[Records of word and element locations]
[BEGIN]

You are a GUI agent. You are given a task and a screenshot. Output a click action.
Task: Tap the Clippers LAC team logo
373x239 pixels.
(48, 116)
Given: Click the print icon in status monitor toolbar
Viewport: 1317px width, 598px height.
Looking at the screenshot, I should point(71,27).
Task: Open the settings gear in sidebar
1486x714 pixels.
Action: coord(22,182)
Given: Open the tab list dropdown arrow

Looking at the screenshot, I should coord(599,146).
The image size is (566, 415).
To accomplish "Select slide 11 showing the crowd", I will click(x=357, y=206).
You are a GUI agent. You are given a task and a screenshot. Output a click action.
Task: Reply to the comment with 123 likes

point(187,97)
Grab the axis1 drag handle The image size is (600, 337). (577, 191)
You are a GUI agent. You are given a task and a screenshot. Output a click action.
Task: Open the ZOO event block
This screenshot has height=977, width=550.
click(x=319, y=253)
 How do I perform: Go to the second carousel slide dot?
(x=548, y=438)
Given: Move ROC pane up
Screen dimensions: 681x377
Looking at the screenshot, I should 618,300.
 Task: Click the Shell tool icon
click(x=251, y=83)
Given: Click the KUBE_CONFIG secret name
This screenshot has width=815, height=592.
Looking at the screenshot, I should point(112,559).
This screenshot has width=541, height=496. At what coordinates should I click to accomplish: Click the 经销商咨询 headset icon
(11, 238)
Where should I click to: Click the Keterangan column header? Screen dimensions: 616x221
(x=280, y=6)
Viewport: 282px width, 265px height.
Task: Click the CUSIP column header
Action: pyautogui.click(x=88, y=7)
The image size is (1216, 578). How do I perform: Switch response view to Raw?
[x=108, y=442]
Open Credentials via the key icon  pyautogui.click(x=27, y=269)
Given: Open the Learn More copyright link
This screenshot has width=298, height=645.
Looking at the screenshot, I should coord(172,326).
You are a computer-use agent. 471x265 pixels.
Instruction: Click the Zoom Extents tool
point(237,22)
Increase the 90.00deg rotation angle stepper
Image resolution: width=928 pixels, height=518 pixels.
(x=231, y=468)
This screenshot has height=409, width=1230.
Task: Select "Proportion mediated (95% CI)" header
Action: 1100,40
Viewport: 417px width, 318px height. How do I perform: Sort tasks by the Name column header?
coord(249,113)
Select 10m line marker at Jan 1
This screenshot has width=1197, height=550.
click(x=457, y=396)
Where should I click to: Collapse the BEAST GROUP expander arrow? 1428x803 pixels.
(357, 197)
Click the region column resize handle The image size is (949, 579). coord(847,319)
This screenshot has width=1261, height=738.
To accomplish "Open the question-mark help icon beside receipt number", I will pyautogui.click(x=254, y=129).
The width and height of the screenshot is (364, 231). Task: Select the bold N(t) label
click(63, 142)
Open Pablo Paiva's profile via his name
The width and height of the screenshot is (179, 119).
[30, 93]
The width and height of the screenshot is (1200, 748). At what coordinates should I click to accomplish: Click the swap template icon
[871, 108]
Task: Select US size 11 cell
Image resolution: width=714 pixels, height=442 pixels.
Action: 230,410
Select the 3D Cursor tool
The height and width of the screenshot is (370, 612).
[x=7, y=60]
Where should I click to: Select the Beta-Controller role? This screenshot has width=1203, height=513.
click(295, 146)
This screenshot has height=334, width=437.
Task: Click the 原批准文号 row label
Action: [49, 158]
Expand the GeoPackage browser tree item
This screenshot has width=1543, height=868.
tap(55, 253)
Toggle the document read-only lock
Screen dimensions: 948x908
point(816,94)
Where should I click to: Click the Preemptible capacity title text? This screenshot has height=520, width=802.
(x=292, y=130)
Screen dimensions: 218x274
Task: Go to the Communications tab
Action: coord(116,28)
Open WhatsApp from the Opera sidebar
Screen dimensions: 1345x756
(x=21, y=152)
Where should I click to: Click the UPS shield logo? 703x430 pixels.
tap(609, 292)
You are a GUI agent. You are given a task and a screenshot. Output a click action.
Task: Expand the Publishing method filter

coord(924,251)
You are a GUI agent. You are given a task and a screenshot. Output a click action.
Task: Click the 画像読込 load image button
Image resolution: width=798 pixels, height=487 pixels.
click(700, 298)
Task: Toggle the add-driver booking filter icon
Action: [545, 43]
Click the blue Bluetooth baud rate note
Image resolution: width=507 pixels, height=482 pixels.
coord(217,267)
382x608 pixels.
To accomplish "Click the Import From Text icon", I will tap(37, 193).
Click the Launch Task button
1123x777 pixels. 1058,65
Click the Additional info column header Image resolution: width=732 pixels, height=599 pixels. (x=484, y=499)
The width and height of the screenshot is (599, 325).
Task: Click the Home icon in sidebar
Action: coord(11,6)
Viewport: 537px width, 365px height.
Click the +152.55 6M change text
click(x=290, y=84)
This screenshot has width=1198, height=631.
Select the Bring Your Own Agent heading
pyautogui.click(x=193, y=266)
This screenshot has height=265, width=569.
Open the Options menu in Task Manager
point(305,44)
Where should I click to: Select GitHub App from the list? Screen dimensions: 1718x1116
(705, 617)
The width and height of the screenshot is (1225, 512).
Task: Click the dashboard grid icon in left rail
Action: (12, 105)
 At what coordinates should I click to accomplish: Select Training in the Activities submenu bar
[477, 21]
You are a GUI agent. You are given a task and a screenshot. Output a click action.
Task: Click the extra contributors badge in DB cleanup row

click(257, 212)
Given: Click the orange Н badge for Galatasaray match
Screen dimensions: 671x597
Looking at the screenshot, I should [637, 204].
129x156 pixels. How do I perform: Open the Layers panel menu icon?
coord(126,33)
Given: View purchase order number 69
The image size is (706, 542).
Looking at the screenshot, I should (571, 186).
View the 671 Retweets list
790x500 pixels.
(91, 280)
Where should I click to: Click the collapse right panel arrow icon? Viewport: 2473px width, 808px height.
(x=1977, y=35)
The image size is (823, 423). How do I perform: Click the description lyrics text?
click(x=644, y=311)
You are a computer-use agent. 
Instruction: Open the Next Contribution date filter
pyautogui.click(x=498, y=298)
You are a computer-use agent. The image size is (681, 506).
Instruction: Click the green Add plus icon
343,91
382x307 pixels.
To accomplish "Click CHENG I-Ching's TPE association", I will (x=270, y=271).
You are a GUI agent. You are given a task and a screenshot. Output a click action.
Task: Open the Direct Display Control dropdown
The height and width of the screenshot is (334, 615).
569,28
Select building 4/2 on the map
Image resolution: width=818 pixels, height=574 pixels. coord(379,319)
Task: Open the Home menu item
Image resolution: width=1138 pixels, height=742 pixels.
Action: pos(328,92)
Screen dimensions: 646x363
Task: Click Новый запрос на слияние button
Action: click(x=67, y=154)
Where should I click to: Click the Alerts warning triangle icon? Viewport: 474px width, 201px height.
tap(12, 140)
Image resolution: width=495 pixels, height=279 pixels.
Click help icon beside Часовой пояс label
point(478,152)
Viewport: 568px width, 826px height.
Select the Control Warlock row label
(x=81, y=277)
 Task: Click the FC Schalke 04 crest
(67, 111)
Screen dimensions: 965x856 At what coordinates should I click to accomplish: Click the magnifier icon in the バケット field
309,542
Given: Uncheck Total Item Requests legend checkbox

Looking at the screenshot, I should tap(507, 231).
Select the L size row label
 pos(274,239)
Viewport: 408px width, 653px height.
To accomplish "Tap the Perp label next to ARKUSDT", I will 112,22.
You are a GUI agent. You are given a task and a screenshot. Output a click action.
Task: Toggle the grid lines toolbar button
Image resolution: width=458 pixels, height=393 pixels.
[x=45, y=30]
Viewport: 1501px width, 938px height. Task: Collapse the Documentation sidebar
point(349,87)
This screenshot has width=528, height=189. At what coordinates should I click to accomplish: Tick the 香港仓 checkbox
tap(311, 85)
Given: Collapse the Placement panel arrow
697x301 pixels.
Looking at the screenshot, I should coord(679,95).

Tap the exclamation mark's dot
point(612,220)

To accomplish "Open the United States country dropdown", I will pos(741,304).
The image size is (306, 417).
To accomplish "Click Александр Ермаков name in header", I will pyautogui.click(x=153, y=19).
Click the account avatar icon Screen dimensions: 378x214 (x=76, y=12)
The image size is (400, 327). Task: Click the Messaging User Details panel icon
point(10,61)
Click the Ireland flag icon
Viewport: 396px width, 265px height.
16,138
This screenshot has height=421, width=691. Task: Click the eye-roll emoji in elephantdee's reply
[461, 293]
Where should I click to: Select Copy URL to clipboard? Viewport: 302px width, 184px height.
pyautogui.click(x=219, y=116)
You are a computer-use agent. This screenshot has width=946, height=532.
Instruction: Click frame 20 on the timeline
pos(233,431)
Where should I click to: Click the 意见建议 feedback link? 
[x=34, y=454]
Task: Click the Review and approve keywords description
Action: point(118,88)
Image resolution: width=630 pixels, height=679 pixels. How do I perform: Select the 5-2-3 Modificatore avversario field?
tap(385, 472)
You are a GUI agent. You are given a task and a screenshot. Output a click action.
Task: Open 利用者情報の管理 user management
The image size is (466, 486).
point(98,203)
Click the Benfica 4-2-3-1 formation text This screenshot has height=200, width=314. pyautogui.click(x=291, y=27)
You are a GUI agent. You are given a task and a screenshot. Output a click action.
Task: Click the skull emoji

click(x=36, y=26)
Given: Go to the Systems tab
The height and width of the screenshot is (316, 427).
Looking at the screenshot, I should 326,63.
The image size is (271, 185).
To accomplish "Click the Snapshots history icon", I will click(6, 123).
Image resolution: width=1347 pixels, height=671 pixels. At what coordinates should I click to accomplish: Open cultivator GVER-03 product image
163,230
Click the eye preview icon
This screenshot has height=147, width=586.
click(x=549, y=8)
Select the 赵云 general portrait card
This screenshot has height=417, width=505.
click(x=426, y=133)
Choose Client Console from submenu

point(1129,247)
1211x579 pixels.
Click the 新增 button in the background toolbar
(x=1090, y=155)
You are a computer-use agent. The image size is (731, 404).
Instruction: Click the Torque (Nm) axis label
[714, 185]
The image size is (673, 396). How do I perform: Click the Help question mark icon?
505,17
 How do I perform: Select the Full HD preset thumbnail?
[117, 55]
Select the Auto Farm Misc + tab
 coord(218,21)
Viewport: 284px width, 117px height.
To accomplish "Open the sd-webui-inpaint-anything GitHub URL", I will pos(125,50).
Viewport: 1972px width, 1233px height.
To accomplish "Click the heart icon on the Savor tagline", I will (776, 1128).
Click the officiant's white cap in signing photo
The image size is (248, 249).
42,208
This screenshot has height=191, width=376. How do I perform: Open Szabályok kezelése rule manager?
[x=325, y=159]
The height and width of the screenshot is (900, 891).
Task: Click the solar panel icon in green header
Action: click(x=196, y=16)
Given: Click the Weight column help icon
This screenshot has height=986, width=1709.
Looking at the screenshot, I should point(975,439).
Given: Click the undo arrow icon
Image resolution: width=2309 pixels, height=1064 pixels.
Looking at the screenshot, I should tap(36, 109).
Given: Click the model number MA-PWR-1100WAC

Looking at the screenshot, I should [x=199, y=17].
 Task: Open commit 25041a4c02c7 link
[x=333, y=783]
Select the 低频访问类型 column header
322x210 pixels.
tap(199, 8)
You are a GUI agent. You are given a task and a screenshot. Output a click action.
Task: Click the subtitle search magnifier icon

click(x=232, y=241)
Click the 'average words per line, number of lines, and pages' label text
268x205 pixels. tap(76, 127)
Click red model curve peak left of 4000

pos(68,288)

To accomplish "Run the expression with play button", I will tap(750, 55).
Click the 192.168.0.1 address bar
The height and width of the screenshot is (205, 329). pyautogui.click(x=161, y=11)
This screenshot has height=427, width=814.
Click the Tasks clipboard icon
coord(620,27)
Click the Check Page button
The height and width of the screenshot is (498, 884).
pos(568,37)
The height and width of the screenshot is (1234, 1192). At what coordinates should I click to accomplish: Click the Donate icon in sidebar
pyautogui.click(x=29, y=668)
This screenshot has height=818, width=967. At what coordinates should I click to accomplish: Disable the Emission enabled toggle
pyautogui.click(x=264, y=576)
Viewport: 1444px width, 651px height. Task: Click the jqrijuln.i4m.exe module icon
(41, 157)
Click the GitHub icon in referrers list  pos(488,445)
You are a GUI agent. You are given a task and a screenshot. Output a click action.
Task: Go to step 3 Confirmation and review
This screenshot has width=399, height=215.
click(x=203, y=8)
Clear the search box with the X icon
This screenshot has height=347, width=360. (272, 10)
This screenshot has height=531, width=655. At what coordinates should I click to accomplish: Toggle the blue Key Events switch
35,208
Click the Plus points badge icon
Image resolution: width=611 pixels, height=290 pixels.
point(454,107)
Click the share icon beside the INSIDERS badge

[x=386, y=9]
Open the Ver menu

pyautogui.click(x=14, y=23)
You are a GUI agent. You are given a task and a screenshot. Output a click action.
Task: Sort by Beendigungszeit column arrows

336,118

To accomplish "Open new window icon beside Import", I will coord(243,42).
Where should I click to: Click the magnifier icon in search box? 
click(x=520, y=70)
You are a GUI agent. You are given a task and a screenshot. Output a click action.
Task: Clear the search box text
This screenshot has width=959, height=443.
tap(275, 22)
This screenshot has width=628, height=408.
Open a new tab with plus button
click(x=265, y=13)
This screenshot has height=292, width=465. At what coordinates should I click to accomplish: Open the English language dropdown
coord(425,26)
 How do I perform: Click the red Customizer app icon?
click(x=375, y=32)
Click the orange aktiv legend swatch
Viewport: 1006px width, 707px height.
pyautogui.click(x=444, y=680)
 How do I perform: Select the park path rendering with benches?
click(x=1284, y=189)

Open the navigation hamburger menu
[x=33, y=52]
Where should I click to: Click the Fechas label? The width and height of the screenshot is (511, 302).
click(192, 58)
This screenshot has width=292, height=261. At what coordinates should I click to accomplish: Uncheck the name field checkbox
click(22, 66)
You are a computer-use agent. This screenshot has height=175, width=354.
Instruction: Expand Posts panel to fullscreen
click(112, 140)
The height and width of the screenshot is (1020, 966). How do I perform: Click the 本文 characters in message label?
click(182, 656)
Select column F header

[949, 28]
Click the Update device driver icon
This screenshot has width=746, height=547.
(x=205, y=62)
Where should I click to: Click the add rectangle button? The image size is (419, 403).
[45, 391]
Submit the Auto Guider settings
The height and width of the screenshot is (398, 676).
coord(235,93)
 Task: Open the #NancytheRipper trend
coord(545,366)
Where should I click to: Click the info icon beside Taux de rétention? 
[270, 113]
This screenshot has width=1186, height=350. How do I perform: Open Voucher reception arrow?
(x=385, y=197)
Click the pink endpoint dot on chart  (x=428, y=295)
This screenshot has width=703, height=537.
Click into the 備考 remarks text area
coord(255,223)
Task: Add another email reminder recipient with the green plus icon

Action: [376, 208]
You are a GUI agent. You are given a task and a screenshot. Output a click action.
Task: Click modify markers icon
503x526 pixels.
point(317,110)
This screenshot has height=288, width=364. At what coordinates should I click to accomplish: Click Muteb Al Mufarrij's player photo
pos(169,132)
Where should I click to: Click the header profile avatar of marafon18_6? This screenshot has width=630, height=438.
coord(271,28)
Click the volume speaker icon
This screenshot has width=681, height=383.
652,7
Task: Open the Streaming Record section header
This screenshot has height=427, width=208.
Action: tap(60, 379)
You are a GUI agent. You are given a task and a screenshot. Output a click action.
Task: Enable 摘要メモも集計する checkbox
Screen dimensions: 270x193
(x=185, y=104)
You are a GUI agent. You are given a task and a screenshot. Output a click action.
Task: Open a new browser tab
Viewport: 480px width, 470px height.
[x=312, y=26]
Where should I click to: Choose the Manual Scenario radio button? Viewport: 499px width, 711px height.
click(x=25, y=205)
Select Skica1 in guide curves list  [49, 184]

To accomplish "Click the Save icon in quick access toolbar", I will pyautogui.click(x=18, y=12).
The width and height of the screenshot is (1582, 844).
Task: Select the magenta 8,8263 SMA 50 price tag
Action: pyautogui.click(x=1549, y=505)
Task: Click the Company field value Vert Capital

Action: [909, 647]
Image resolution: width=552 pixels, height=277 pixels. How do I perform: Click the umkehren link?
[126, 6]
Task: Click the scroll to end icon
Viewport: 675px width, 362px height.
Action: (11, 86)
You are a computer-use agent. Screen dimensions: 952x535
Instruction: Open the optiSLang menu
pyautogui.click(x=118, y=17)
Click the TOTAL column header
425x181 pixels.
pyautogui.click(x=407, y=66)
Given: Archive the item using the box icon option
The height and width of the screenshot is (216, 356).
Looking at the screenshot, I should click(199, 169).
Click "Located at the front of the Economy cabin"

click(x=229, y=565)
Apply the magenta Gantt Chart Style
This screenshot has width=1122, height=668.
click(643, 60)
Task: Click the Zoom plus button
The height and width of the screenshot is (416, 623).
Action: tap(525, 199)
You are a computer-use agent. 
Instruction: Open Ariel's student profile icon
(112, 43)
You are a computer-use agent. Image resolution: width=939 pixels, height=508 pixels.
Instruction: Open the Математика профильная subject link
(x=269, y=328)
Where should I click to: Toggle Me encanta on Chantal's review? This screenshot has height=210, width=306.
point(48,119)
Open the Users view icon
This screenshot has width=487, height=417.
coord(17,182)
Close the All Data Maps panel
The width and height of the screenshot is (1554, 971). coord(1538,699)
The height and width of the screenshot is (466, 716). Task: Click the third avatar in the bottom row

[END]

Return every line of the records above that contains the string "Choose", matching case exactly.

FULL RESPONSE
Choose Client Console from submenu
Where should I click to: Choose the Manual Scenario radio button? Viewport: 499px width, 711px height.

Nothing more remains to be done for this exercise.